Há muito com o que se distrair em uma corrida de rua. Corredores, lebres e tartarugas. Se o ritmo está dentro do previsto, se o compasso da respiração é físico ou ansioso, o movimento mais eficaz para levar o copo de água à boca e não engasgar. Um cachorro que gera um misto de fofura e angústia pela displasia de quadril que pode vir a ter.
As crianças que aguardam a passagem da mãe, vigiadas pelo pai e adornadas por cartazes que expressam seu amor e admiração. O risco que é levar um cuspe no pé de algum participante que se sente no direito de escarrar livremente em busca da linha de chegada.
Haruki Murakami e Drauzio Varella cruzam meus pensamentos. Lembro-me que terei material para finalmente escrever sobre Murakami e seus paradoxos entre escrita e treinos de corrida.
Atenção plena. Um blend improvável, mas familiar me traz de volta ao momento e ao pensamento industrial: passos largos, passos largos, passos largos.
Um dos componentes dessa combinação aromática surpreendente me deixa entre a infância, a saudade de rotina diária sob cuidados de mãe — comida e roupa lavada — mas me lembra também da minha vizinha. Tive a pachorra de farejar cada garrafa de líquido colorido do supermercado até identificar o aroma e associá-lo ao azul claro. A partir daquele dia, passamos a ser do time azul claro.

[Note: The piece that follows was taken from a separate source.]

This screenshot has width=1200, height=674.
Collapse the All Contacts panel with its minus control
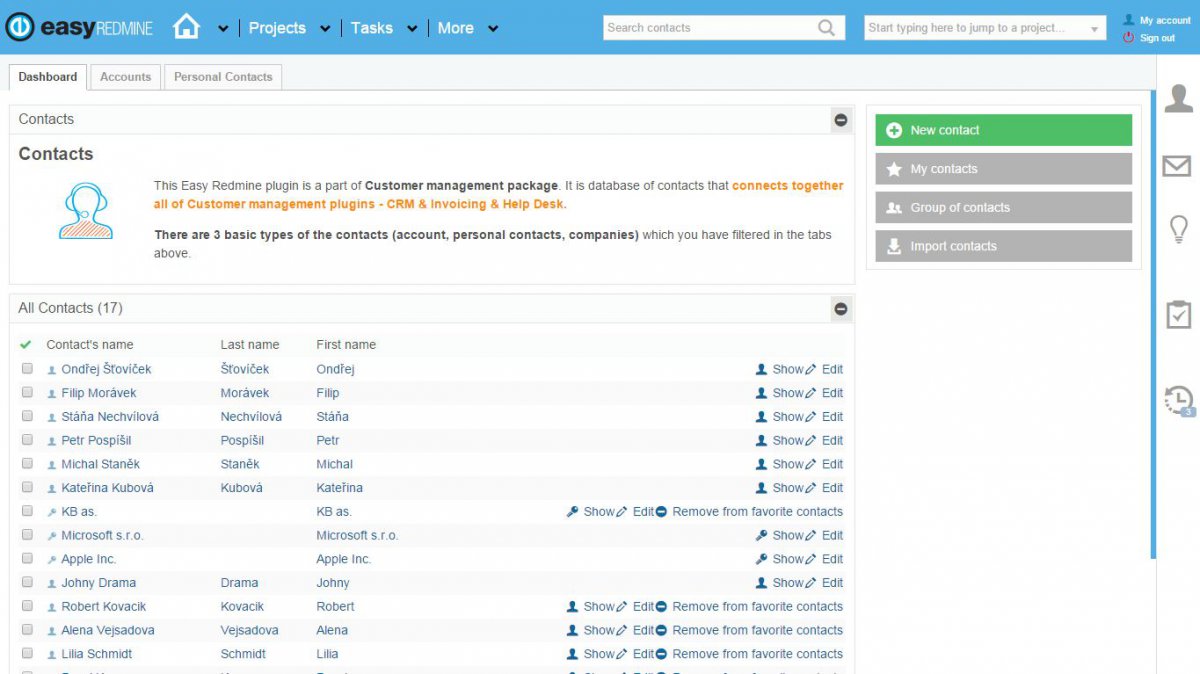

A outra nota aromática que arremata essa fusão, por sua vez, tem um fundo de puberdade com referências a transporte público no verão. Há quem chame de cecê.
A catinga, apesar do advento do desodorante, não me surpreendeu em uma corrida de rua mas a nuvem de cheiro de amaciante que pairava: essa sim. A maioria de nós corríamos com as camisetas que ganhamos no evento, no dia anterior. E isso me levou a pensar no zelo de quem teve o capricho de dar um banho de amaciante na camiseta nunca usada antes de uma corrida de rua.
E assim eu entendi que estava chapadinha de endorfina, muy doida ao identificar notas de amaciante azul claro e cecê alheio e achar isso o maior barato.
Terminei a corrida, não superei meu melhor tempo, mas o blend me deixou com vontade de rascunhar um parágrafo. Para lembrar que não é só coração partido ou saudade que gera texto no calor — mais literal, impossível — do momento, suor e amaciante também. Ou será que é endorfina?